Using the listing below, reproduce exactly the lines from the one with "Click the 5:40 PM message timestamp" through the last, with all pictures left out.

Data START

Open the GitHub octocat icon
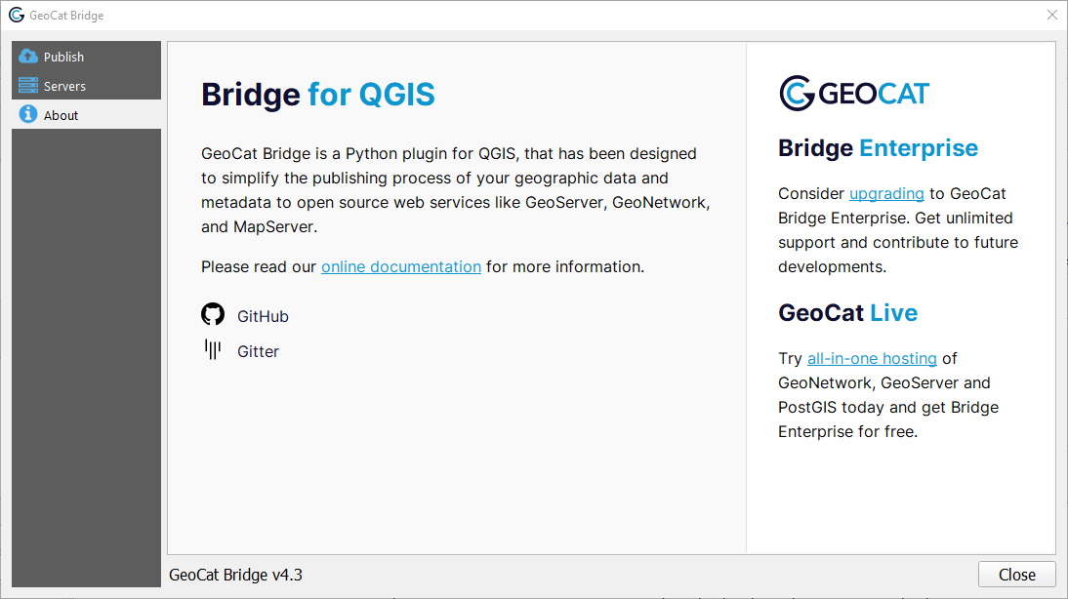click(x=213, y=314)
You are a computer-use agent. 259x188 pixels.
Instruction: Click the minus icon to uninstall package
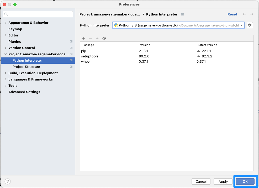point(91,38)
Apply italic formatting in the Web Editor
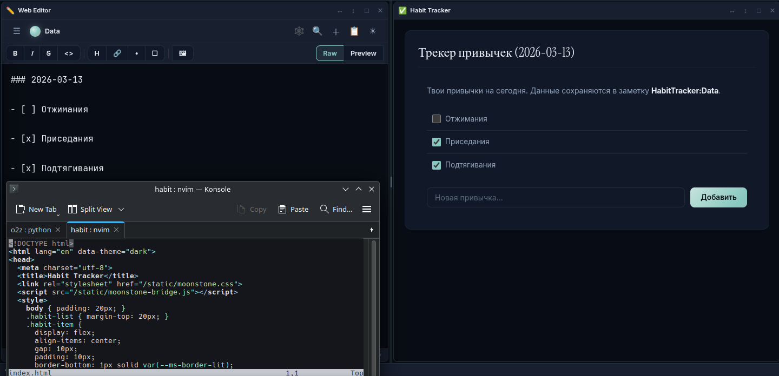Viewport: 779px width, 376px height. pos(31,53)
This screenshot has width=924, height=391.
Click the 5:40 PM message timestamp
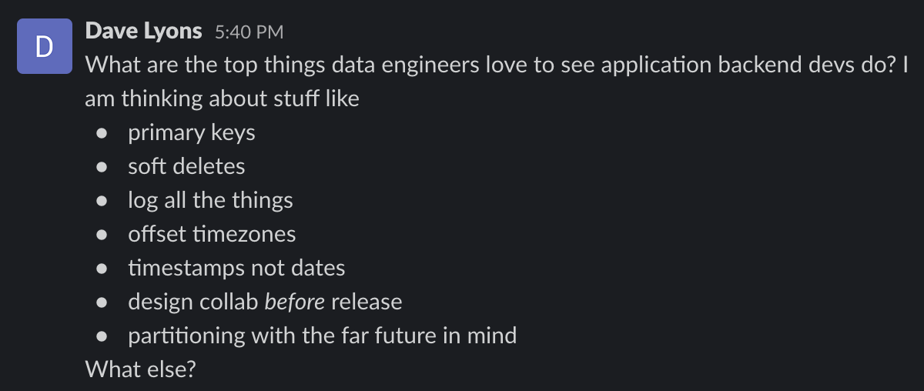pyautogui.click(x=249, y=32)
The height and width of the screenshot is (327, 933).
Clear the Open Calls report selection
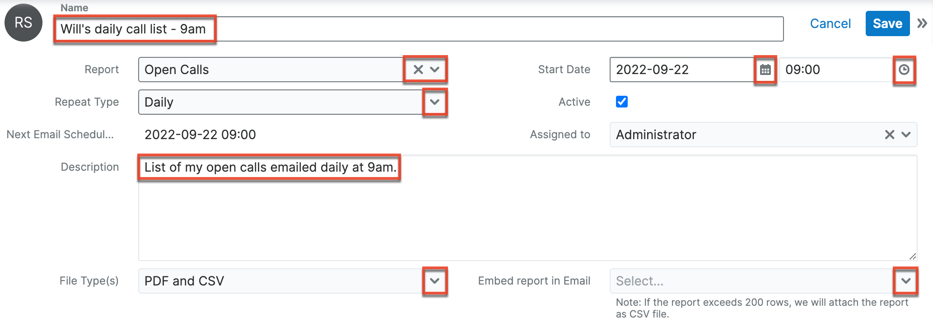418,70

Data END

Result:
Click the 5:40 PM message timestamp
pyautogui.click(x=249, y=32)
The height and width of the screenshot is (327, 933).
Clear the Open Calls report selection
418,70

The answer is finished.